Qui ose vaincra
Josselin « Achtung » qui l’attend
l’installe dans le bureau du capitaine et lui tend le rapport excessivement
détaillé qu’il a rédigé dans la nuit sur l’arrestation du pseudo Bourgoin. Les
questions et les réponses du bref interrogatoire ont été fidèlement mentionnées.
Fueller, quoiqu’un peu intrigué, félicite le sous-officier pour son action et
le prie de faire monter le colonel Bourgoin.
Lefèvre est introduit. Un
coup d’œil suffit à Fueller pour comprendre la mystification, d’autant que le
vieux colonel est amputé du bras gauche, Bourgoin, du droit. (Il est vrai que
ce détail ne figurait pas au rapport.)
Amer, déçu, Fueller fait
signe au « Manchot » de s’asseoir, et questionne par l’intermédiaire
de l’interprète.
« Qui êtes-vous, monsieur ? »
Lefèvre tente encore de
gagner du temps. Dans un allemand parfait il répond :
« Je suis un
colonel de l’armée française… »
Fueller l’interrompt :
« Cessez ce jeu, monsieur
Bourgoin n’a pas quarante ans, nous le savons parfaitement. »
Lefèvre comprend qu’il
ne peut plus nier.
« Mon nom est
Adrien Lefèvre, colonel à la retraite, en vacances à Josselin avec ma femme. Je
vous prie de noter que dans mes déclarations, je n’ai menti à aucun instant. »
Fueller prend le rapport
du sous-officier, le parcourt à nouveau, ne peut réfréner un pâle sourire.
« Vous n’avez pas
menti, mais vous avez cherché à nous berner, cela revient au même… »

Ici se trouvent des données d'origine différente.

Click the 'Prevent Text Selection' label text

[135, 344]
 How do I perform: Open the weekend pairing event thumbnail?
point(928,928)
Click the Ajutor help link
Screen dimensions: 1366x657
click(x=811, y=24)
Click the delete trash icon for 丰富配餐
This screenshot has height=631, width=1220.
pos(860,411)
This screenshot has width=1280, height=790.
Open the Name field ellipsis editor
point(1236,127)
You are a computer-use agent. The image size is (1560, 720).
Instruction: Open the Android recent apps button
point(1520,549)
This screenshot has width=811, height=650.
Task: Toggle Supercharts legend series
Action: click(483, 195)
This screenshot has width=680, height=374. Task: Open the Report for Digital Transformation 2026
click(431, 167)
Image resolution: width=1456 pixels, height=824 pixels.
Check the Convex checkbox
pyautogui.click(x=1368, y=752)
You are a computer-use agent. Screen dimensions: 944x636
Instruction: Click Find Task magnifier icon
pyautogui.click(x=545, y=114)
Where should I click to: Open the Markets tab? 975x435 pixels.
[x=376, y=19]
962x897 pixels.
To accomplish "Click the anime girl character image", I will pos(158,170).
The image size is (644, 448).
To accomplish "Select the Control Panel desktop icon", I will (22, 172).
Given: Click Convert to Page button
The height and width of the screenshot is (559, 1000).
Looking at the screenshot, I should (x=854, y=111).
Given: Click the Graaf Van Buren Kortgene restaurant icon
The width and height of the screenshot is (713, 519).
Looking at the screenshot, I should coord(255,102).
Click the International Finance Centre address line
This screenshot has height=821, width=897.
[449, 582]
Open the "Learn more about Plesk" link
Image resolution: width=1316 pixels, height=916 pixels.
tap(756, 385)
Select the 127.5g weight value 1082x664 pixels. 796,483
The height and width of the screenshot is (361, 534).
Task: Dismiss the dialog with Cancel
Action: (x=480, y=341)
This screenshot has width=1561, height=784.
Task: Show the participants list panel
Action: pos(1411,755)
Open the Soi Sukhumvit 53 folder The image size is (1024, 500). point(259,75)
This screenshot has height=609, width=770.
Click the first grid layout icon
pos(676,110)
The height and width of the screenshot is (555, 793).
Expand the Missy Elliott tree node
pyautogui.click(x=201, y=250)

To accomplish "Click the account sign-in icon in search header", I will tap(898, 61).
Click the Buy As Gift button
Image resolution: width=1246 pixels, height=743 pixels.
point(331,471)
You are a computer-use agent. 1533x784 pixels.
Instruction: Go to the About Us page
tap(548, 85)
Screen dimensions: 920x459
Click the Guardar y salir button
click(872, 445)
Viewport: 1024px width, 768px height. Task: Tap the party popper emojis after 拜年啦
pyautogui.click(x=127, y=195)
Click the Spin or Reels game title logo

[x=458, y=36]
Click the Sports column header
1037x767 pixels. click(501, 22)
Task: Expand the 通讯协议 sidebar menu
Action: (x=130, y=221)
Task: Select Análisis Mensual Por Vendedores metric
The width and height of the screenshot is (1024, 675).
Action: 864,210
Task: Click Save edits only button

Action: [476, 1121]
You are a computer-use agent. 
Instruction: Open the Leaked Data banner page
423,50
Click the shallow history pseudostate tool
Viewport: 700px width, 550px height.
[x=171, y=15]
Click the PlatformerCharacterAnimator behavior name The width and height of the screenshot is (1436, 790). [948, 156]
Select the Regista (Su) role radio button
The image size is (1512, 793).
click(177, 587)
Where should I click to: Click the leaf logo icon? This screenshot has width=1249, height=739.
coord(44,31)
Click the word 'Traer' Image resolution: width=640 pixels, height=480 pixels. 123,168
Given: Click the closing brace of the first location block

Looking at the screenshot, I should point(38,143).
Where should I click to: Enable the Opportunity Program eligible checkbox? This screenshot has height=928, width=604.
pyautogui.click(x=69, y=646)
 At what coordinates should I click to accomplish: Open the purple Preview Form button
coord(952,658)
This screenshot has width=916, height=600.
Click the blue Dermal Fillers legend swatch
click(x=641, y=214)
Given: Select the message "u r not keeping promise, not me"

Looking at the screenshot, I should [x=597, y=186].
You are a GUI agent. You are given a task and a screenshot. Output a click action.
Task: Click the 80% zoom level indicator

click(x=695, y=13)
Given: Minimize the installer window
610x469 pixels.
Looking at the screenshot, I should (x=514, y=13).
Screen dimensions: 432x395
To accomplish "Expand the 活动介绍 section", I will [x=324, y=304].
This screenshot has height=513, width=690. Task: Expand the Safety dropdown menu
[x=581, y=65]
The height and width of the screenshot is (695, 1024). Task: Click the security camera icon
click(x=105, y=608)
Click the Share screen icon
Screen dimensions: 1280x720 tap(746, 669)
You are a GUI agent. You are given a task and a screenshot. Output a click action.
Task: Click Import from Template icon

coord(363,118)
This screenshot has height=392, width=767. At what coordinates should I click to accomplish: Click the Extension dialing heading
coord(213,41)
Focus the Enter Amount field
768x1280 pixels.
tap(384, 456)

Solennellement, Lefèvre reprend : « Je suis prêt à assumer pleinement
la responsabilité de mon acte, même si, comme je le pense, il me conduit devant
un peloton d’exécution. »
Fueller a un mouvement d’indifférence,
il questionne encore : « Votre bras ?
— Verdun, 1916. »
Fueller hoche la tête, range
amèrement dans sa serviette les papiers qu’il en avait extraits en vue de son
interrogatoire, referme la serviette avec soin, puis une fois encore se
replonge dans la lecture du rapport du sous-officier. Songeur, il regarde le
manchot et, tranquillement, il déchire le rapport en petits morceaux qu’il
chiffonne avant de les jeter dans la corbeille à papiers. Alors il se lève et, sortant
de la pièce, droit malgré sa claudication, il déclare à Lefèvre :
« Rentrez chez vous,
monsieur. Il est tard. Votre femme va s’inquiéter. »
29
11 juillet. Depuis
trente-cinq jours, les parachutistes tiennent le maquis breton au cœur des
divisions ennemies. Les sabotages, les actions de petits groupes se multiplient
chaque nuit. D’héroïques et périlleuses missions sont menées à bien. Chaque
jour, chaque nuit, des hommes tombent. Les S.A.S. sont devenus des loups qui se
terrent dans les bois, mais le bilan de leurs exploits continue à interdire aux
troupes allemandes de Bretagne tout mouvement qui serait susceptible d’enrayer
en Normandie la progression alliée vers l’Est.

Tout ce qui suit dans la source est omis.